### [Instructions to follow]
In the records that follow, find each line with the word "header" and copy it.

· · · · ·

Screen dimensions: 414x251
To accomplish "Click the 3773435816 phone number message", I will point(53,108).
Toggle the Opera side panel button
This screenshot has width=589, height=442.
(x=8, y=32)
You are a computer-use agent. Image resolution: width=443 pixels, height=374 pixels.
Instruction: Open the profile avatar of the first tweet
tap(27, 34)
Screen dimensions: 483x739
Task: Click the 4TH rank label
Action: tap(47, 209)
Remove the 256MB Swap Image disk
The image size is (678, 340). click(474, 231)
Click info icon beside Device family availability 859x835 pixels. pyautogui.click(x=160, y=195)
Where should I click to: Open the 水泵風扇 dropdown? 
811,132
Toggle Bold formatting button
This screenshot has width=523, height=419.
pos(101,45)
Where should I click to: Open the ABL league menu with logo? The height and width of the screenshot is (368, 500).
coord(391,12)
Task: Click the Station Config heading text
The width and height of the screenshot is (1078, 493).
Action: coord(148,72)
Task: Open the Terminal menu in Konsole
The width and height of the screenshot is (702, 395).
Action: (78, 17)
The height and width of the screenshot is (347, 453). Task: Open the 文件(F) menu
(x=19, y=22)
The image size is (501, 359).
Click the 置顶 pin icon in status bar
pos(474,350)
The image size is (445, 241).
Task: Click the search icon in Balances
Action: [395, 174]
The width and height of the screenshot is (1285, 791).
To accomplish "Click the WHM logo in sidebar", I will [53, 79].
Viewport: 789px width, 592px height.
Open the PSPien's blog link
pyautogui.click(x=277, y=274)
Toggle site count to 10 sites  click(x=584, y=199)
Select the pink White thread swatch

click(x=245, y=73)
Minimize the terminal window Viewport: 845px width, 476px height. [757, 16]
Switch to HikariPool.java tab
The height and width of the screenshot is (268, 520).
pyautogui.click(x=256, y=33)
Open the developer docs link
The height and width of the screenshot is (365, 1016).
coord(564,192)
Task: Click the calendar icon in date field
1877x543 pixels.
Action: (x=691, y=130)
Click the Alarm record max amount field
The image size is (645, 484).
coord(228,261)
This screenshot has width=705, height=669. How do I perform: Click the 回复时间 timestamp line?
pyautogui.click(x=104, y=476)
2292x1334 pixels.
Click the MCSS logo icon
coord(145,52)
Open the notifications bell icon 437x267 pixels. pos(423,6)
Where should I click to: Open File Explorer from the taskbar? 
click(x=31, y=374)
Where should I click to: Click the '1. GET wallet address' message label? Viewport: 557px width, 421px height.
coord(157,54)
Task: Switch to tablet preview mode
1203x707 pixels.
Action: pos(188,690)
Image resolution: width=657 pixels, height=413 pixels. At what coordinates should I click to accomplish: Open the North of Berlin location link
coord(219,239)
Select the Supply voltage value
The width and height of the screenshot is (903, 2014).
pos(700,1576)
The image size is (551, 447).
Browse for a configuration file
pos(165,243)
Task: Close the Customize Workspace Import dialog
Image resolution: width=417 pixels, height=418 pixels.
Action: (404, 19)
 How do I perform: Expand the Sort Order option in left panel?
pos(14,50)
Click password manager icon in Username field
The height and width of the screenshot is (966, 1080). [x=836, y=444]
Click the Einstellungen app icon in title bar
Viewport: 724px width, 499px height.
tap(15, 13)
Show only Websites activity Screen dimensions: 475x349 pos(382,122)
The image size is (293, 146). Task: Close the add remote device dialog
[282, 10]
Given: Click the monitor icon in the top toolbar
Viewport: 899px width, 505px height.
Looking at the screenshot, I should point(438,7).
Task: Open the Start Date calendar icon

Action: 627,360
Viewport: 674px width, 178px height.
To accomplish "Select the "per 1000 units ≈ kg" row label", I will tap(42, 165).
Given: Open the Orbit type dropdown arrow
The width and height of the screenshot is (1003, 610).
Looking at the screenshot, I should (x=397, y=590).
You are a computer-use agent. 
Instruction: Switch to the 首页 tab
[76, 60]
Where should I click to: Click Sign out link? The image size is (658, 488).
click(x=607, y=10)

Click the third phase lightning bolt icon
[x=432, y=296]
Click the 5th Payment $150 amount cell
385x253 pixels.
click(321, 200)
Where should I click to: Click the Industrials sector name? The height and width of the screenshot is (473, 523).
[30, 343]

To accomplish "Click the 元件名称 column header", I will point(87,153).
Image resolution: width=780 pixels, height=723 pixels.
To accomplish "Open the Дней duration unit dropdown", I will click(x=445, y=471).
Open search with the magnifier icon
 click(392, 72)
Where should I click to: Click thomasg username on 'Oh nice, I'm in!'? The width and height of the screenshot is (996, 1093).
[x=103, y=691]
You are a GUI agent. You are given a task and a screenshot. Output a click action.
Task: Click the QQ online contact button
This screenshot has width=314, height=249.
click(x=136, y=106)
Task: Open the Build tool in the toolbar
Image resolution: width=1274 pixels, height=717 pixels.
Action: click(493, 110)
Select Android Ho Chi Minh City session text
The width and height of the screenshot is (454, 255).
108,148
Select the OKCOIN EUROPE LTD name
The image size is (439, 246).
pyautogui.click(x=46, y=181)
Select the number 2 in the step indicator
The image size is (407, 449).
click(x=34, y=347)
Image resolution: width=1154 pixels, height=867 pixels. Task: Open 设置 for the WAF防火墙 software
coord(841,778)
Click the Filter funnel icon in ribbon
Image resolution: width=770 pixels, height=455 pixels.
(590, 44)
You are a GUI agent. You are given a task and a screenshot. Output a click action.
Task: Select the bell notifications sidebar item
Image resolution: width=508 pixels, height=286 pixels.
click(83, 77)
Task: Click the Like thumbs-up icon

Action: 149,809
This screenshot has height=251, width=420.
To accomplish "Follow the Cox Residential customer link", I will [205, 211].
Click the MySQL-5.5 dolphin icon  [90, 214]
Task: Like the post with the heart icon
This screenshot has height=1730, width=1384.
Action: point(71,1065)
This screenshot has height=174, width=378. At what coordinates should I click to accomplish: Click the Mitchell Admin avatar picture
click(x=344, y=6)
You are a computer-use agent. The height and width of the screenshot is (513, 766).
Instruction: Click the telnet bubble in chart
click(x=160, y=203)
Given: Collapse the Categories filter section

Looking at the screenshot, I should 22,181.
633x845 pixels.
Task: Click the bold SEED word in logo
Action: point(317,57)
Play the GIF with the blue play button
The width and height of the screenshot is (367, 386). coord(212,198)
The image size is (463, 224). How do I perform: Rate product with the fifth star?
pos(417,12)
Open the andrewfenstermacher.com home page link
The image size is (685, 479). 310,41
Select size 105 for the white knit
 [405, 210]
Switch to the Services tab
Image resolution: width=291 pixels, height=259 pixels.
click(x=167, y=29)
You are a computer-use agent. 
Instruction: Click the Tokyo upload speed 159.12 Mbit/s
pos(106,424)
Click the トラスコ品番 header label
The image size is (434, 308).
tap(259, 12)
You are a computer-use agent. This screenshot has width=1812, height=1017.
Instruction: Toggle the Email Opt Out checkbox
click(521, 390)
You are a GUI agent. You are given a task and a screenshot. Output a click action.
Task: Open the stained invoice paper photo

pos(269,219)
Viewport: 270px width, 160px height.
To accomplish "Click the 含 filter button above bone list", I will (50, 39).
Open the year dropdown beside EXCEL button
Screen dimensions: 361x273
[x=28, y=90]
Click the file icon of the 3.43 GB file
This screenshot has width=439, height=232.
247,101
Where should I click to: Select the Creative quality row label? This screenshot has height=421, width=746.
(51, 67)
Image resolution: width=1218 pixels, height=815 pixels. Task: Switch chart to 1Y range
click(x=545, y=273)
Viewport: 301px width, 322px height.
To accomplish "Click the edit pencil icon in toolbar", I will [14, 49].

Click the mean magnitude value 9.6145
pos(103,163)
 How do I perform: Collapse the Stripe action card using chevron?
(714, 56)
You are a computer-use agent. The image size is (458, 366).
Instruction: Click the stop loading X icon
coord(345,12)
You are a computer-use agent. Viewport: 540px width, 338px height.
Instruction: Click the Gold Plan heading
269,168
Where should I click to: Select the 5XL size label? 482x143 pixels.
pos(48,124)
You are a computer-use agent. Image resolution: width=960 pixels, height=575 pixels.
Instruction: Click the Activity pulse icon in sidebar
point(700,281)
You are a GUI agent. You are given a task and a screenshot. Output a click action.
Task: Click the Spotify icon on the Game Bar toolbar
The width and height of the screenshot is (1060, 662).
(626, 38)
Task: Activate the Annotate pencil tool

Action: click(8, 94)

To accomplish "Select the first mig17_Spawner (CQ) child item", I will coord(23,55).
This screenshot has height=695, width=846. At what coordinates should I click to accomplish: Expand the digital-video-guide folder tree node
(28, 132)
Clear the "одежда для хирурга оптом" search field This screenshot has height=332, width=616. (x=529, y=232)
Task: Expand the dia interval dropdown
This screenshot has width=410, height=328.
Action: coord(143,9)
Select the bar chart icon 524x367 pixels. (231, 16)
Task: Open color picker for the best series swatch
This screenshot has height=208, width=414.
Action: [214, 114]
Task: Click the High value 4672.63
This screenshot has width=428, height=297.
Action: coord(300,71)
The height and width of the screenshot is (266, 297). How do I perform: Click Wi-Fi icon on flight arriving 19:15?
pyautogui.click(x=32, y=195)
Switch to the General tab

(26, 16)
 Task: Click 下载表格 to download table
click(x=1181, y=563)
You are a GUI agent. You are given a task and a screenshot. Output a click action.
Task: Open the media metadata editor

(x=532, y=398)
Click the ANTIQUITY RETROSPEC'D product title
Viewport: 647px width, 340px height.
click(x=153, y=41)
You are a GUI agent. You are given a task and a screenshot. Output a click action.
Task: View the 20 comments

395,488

· · · · ·

### [Expected answer]
To accomplish "Click the 元件名称 column header", I will point(87,153).
Click the トラスコ品番 header label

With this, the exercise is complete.